先生が怒鳴り声をあげるが、ネビルは余計焦ったりパニックになったりで、どんどん上へと上がってしまう。マナは箒に乗る不安がよく分かるので、ネビルと同じくらい真っ青になっていた。ちょうど建物2階分くらいにネビルの箒の高さが達した頃、ネビルは我慢の限界だった。箒から手を離してしまい、真っ逆さまに落ちていったのだ。周りから息を飲む音や、誰かの悲鳴が聞こえた。皆が皆、最悪の結末を予想した。マダム・フーチでさえ固まりきっている。
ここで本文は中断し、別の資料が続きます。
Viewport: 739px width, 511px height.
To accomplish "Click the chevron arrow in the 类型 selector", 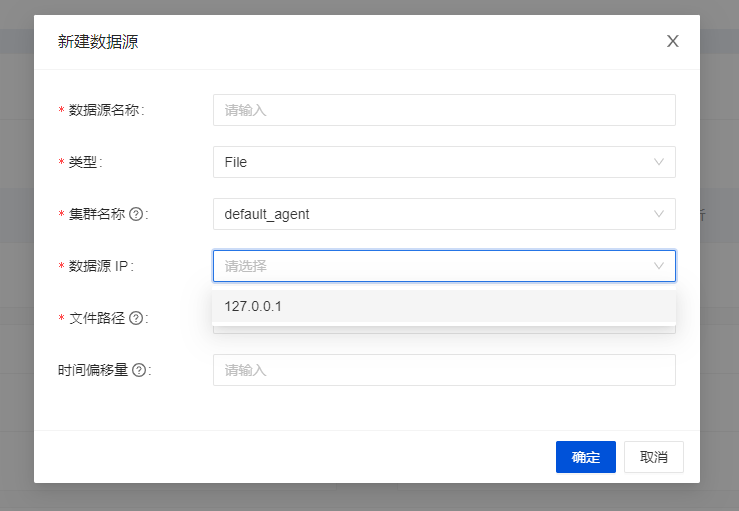I will click(659, 162).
頭の中は皆と同じように空っぽだったが、マナの身体は考えなくても勝手に動いていた。
マナは無意識のうちに咄嗟に杖を出し、ネビルに向けた。浮遊呪文だ。まだ一年生は習っていないが、マナはこれを日常のように使い込んできたため、呪文を唱えなくても出来るようになっていた。お得意の無言呪文だ。
人に向けては使ったことがなかったが、ネビルは地面に着く前に空中で一度静止した。成功だ!マナはそこからゆっくりとネビルを下ろそうとした。しかし思ったよりもネビルが重く、それに伴い杖がずっしりと重くなり、途中までネビルを降ろすことが出来たものの、腕が悲鳴をあげマナは思わず途中で杖を取り落としてしまった。
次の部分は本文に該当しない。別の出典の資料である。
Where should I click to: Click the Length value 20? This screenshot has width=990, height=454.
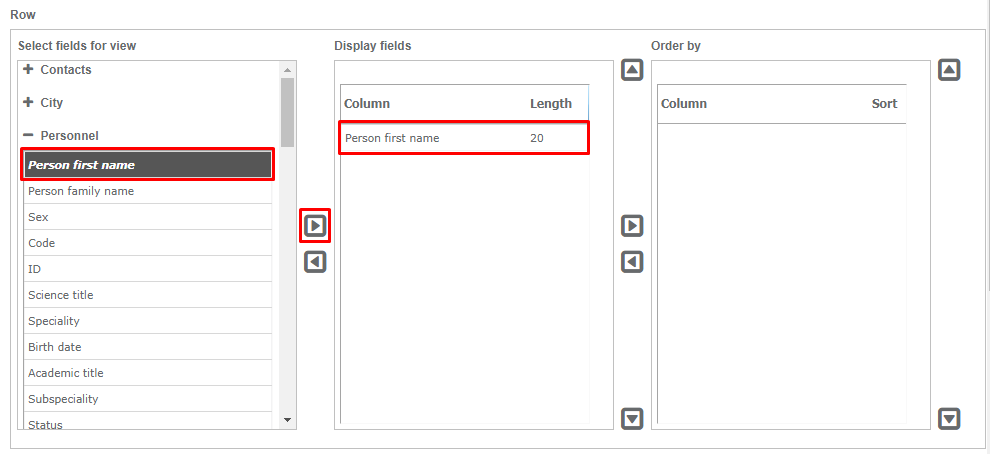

空中で重力に逆らうことの出来なくなったネビルは、再び真っ逆さまに落ち始めた。マナのおかげで高度はそんな高くなかったため、ネビルは死んでしまうことにはならなかったが、落ちた時に上手く手をつけなかったのかネビルは手を骨折してしまっていた。マダム・フーチは慌てて駆け寄ると、皆に絶対に飛ばないように念押しをしてからネビルを医務室へと連れて行ってしまった。

皆が皆、真っ逆さまに落ちるネビルに夢中になっていたため、また無言呪文だったことも相まって、呪文を使ったマナには誰も気付くことはなかった。